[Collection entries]

___

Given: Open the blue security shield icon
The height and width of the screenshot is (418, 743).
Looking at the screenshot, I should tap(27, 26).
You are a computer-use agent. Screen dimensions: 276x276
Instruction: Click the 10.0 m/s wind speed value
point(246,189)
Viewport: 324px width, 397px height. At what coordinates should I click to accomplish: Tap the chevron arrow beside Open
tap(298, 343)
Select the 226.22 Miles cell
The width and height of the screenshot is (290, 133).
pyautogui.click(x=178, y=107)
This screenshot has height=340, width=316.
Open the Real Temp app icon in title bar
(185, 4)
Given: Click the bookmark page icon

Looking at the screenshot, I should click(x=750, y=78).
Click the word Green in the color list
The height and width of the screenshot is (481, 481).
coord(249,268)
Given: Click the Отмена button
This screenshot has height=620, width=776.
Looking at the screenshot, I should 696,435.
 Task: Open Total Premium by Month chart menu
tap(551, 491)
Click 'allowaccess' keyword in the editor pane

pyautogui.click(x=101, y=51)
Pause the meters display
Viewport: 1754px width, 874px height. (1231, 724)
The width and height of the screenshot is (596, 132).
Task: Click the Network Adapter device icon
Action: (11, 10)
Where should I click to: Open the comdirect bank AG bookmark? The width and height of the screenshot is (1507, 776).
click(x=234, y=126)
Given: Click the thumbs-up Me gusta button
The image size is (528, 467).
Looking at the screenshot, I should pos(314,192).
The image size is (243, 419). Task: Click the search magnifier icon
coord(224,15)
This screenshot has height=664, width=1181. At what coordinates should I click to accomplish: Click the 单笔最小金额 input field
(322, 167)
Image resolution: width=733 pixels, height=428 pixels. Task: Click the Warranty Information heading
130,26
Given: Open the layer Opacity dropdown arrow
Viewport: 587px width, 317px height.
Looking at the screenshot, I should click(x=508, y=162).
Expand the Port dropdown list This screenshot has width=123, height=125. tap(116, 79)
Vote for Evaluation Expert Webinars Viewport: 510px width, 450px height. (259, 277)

___

### Work request
Reproduce all the entries verbatim, leaving nothing out.

### Written solution
Given: Open the blue security shield icon
The height and width of the screenshot is (418, 743).
Looking at the screenshot, I should tap(27, 26).
You are a computer-use agent. Screen dimensions: 276x276
Instruction: Click the 10.0 m/s wind speed value
point(246,189)
Viewport: 324px width, 397px height. At what coordinates should I click to accomplish: Tap the chevron arrow beside Open
tap(298, 343)
Select the 226.22 Miles cell
The width and height of the screenshot is (290, 133).
pyautogui.click(x=178, y=107)
This screenshot has height=340, width=316.
Open the Real Temp app icon in title bar
(185, 4)
Given: Click the bookmark page icon

Looking at the screenshot, I should click(x=750, y=78).
Click the word Green in the color list
The height and width of the screenshot is (481, 481).
coord(249,268)
Given: Click the Отмена button
This screenshot has height=620, width=776.
Looking at the screenshot, I should 696,435.
 Task: Open Total Premium by Month chart menu
tap(551, 491)
Click 'allowaccess' keyword in the editor pane

pyautogui.click(x=101, y=51)
Pause the meters display
Viewport: 1754px width, 874px height. (1231, 724)
The width and height of the screenshot is (596, 132).
Task: Click the Network Adapter device icon
Action: (11, 10)
Where should I click to: Open the comdirect bank AG bookmark? The width and height of the screenshot is (1507, 776).
click(x=234, y=126)
Given: Click the thumbs-up Me gusta button
The image size is (528, 467).
Looking at the screenshot, I should pos(314,192).
The image size is (243, 419). Task: Click the search magnifier icon
coord(224,15)
This screenshot has height=664, width=1181. At what coordinates should I click to accomplish: Click the 单笔最小金额 input field
(322, 167)
Image resolution: width=733 pixels, height=428 pixels. Task: Click the Warranty Information heading
130,26
Given: Open the layer Opacity dropdown arrow
Viewport: 587px width, 317px height.
Looking at the screenshot, I should click(x=508, y=162).
Expand the Port dropdown list This screenshot has width=123, height=125. tap(116, 79)
Vote for Evaluation Expert Webinars Viewport: 510px width, 450px height. (259, 277)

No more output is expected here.